Lists

Order matters. And python lists make it easy to work with ordered data. Lists are a builtin data structure for storing and accessing objects which belong in a specific sequence. We will now learn how to create and use lists, and we will do so in a linear and orderly fashion.

Create

There are two ways to create a list. One way is to use the list() constructor. But a simpler and more common way is to use brackets.

samples = list()
# or ...
samples = []

When creating a list, you can also pre-populate it with values. For example, let’s create a list with the first few prime numbers:

prime_numbers = [2, 3, 5, 7, 11, 13]

If you feel that these numbers are not enough, you can always add values later by using the append() method which allows you to add new values to the end of the list. Let’s append the next two prime numbers: 17 and 19.

prime_numbers.append(17)
prime_numbers.append(19)

print(prime_numbers)

If you display the list, you will see it contains the new values. Notice how lists preserve the order of the data, in lists order is everything.

Lists can contain more than prime numbers. They can contain integers, booleans, strings, floats, and even other lists.

examples = [128, True, "Alphabet", 3.14, [32, 64, False]]
print(examples)

Many languages require lists to contain values of the same type, but not Python. With Python you are free to insert multiple data types in the same list. Lists can also contain duplicate values. Here is another way lists are different from sets. For example, suppose you want to record the numbers you roll on a pair of dice. Pretend you roll a 4, 7, 2, 7, 12, 4 and 7.

>>> rolls = [4, 7, 2, 7, 12, 4, 7]
>>> rolls
[4, 7, 2, 7, 12, 4, 7]

If you look at the list, all the values are there, even the repeated rolls.

Concatenate

You can also combine lists. To see how, create two separate lists: a list of numbers and a list of letters… To combine these two lists into a single list use the plus sign.

>>> numbers = [1, 2, 3]
>>> letters = ["a", "b", "c"]
>>> numbers + letters
[1, 2, 3, 'a', 'b', 'c']

But order matters, if you reverse this and compute letters + numbers you get 'a', 'b', 'c', 1, 2, 3. Combining lists is called concatenation. Observe. The list of numbers and the list of letters are unchanged.

>>> letters + numbers
['a', 'b', 'c', 1, 2, 3]
>>> numbers
[1, 2, 3]
>>> letters
['a', 'b', 'c']

Access

You do not have to view the entire list. If you want to see a specific value, you can access it by its index.

Note

In computer science, we start counting indexes with 0, not 1. So in our list prime numbers are indexed 0, 1, 2, 3…

[ 2,  3,  5,  7, 11, 13, 17, 19 ]
  ^
  0   1   2   3   4   5   6   7

To view the first item, you type the name of the list and the index in brackets. The first item is 2. The second item has index 1 and the second item is 3. And so on.

>>> prime_numbers
[2, 3, 5, 7, 11, 13, 17, 19]
>>> prime_numbers[0]
2
>>> prime_numbers[1]
3
>>> prime_numbers[2]
5

Notice how the indexes increase by one as you go from left to right. And they decrease by one as you go from right to left. When you get to the beginning the index is 0. If you decrease the index once more, you get -1. Here, Python wraps back around to the end of the list. So the last item has the index -1, the next to last -2, and so on.

>>> prime_numbers
[2, 3, 5, 7, 11, 13, 17, 19]
>>> prime_numbers[-1]
19
>>> prime_numbers[-2]
17
>>> prime_numbers[-8]
2

This is convenient when you want to look at the values at the end of a list. The last item is 19, the next to last prime is 17. And so on, until we reach the beginning of the list with index -8. Be careful, you can only wrap around once. If you try to find the value of index -9, you get an index error.

• _Task set_
A) In the Python lists tutorial, what happens if you try to access index -9 of the prime_numbers list?
B) Reproduce the Python lists tutorial verbatim from "If you look" up to and including "the plus sign.".

• _Information provided_
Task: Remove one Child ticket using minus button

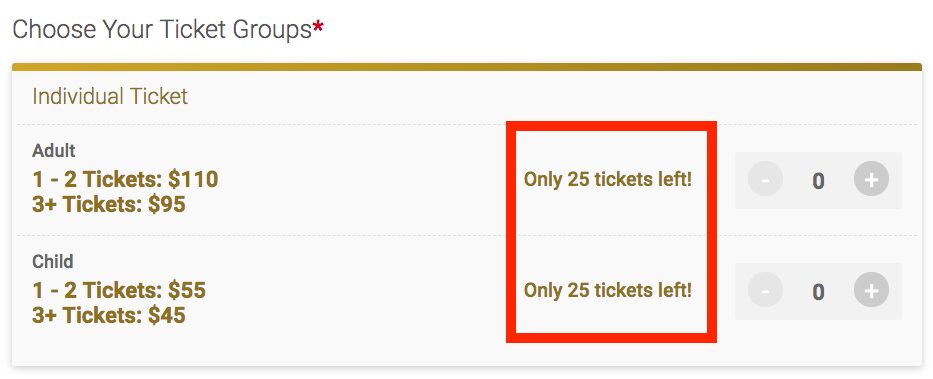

• _In response_
A) You get an index error.

B)
If you look at the list, all the values are there, even the repeated rolls.

Concatenate

You can also combine lists. To see how, create two separate lists: a list of numbers and a list of letters… To combine these two lists into a single list use the plus sign.